The graph 405 signifies the cumulative value according to the
number of usage years for the erase count pace per the target
promotions. When the IO suddenly becomes a large figure and the
load becomes high, the movement quantity due to promotion also
becomes large. Control is therefore applied in this embodiment by
raising the short-cycle promotion threshold value so that the erase
count does not exceed the pace 405. This configuration allows
efficiently narrowing down the movement pages (limiting to higher
IOPS pages), and makes a long endurance possible while limiting the
SSD erase count due to promotions to a specified range while
maintaining the hit rate to the SSD. If there are no sudden loads,
the amount of page movement becomes small so surplus erase count
can be accumulated. Adjusting the threshold value for the
short-cycle promotions for each parity group will prove effective
(for maintaining the SSD endurance). Pool units and storage system
units may also be utilized.
[0114] One method for achieving this type of control is for example
to have the storage system retain information on the cumulative
promotion count and usage years (Uy) for each parity group. The
cumulative erase count due to promotions for the SSD parity group
can be calculated from the cumulative promotion count by for
example utilizing the following formula.
[0115] Cumulative erase count in SSD parity group due to promotions
(Wc)=(parity group promotion count.times.page size/SSD parity group
capacity).times.correction coefficient (Set according to the RAID
level or SSD characteristics (Write Amplification or page size
within SSD, etc.))
[0116] A judgment on the S2103, S2107 pace can be implemented for
example by the following formula, from the Wc that was calculated
above.
(Wlimit/target number of usage years (e.g.: 5
years)).gtoreq.(Wc/Uy)?
[0117] A true result for the above formula allows judging that the
life span pace can be maintained even if promotions are executed. A
false result for the above formula allows judging that the life
span (endurance) pace will be exceeded when promotions are
implemented.
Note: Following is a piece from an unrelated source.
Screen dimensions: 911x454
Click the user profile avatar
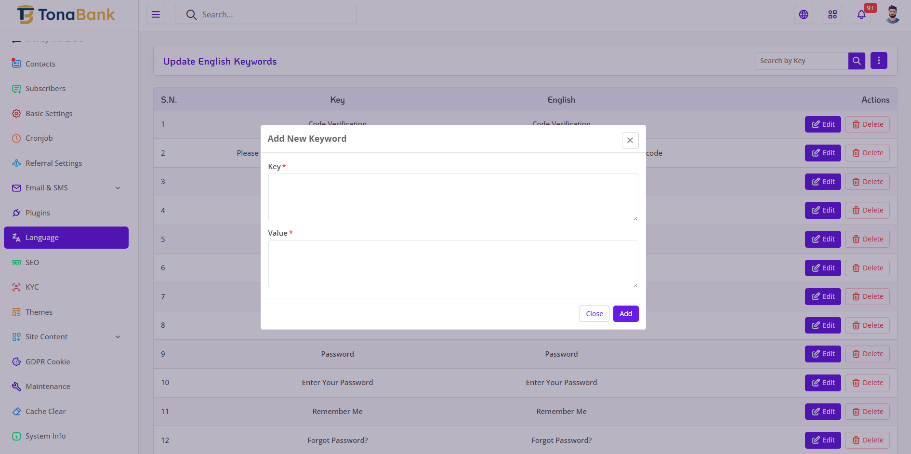click(892, 14)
The required information (cumulative promotion count,
usage years) or information analogous to that information (amount
of writes, endurance rates, page size, write amplification
efficiency, etc.) may be obtained from the SSD device by SCSI
command and so on, and the information may be stored in the local
memory 118 or the shared memory 111.
[0118] The pace judgment may also be changed dynamically according
to the SSD usage capacity rate. In the initial stage of system
operation for example, the SSD usage capacity rate is low, and the
SSD hit rate is low. However, this type of state (state where vast
quantity of page movements are required) occurs often only at one
period of the initial stage of the system so that allowing the pace
to be temporarily exceeded sometimes proves more efficient. In
other words, if the SSD usage capacity rate is lower than the
specified value, then all promotions can be performed without
implementing the decision in S2103, and temporary (until the SSD
usage capacity rate reaches a specified figure or higher) increases
in the write quantity allowed; and by reducing the overall write
quantity in a subsequent phase the overall performance can be
improved. The page movement speed can also be adjusted in stages to
match the target pace in each stage.
[0119] If the promotion count exceeds the endurance pace then the
PT value can be increased (S2106) and if not exceeding the
endurance pace then the PT value can be reduced (S2104, S2108). In
regards to increasing the PT value (However, do not set the value
below the tier allocation threshold value 208A (T)) FIG. 21 shows
an example of a flow implemented based only on the decision in
S2103. If the PT value is in levels, then increasing the PT value
can be achieved by lowering the fixed quantity of the level, and if
the PT value is IOPS this increase the PT value can be achieved by
multiplying by a value (fixed value) smaller than 1 or even by
subtracting a fixed value. The above allows setting pages with as
high a number of IO as possible as the movement target while
satisfying the pace of erase counts (Wlimit) from a limited number
of promotions.
[0120] Also, if the page relocation execution queue has been
embedded or the drive load is high then the PT value can be
increased, or in the reverse case the PT value can be decreased.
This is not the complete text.